JAKARTA- Terpilihnya ketua DPR dan MPR dari koalisi Merah Putih membuat banyak pihak khawatir. Khawatir jika pemerintahan Joko Widodo tidak mampu bekerja optimal mengemban amanat rakyat karena tidak didukung di parlemen. Untuk itu pentingnya keselarasan sikap dan rekam jejak para menteri dengan karakter Joko Widodo. Demikian gitaris band Slank, Abdee Negara dalam diskusi yang digelar Forum Diskusi Ekonomi Politik (FDEP) di Jakarta, Kamis (9/10).
“Saya percaya Joko Widodo adalah pemimpin yang membuka ruang bagi publik. kita beri kesempatan kepada Joko Widodo untuk menyusun komposisi para menteri yang selaras dengan karakter kepemimpinannya.
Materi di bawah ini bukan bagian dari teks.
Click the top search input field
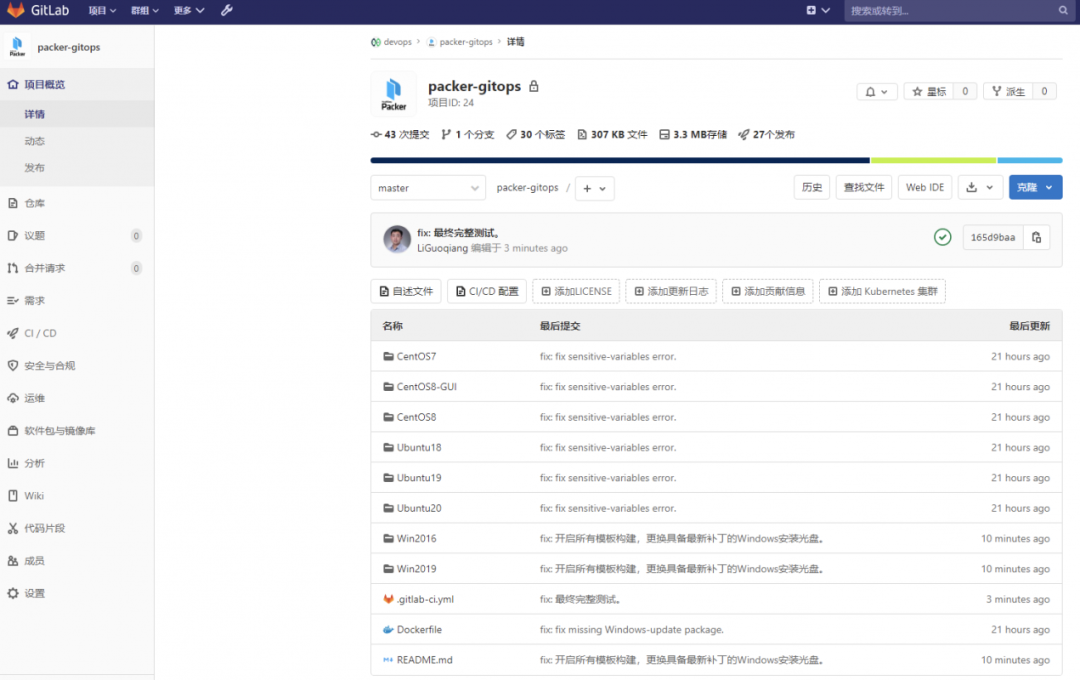This screenshot has height=680, width=1080. (x=950, y=11)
Relawan akan siap terus mengawal,” tegasnya.
Selaras dengan itu, Pengamat Politik dari Universitas Gadjah Mada (UGM), Arie Sudjito, meyakinkan bahwa Pemerintahan Jokowi – JK tidak perlu khawatir dengan hadangan parlemen yang didominasi oleh koalisi Merah Putih (KMP) yang diistilahkannya sebagai Koalisi Neo-Orba.
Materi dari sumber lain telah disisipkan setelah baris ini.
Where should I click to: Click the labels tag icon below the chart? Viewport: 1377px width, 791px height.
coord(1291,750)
“Mungkin saja mereka mengganggu, tapi ingat mereka tidak punya chemistry di antara mereka sendiri untuk sampai menjegal pemerintahan. Yang penting adalah koalisi Indonesia Hebat bersama-sama dengan para relawan dapat mengelola kerja-kerja politik untuk mengatasi gangguan ini,” katanya.
Arie menambahkan, penting bagi Jokowi untuk memastikan bahwa para menteri yang dipilih kelak bisa bekerja cepat dan tidak tersandera dengan kepentingan politik atau rekam jejak negatif di masa lalu.
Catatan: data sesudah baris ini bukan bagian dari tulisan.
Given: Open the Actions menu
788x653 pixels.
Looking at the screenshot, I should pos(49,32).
Pengamat Politik Yunarto Wijaya dalam kesempatan itu, mengatakan bahwa tidak ada koalisi abadi dan dinamika masih saja terbuka.
Menurutnya, kekalahan kubu Koalisi Indonesia Hebat (KIH) di parlemen tidak menjamin bahwa parlemen bisa dengan mudah menjegal semua keputusan Presiden terpilih bersama dengan kabinet menteri yang terbentuk kelak.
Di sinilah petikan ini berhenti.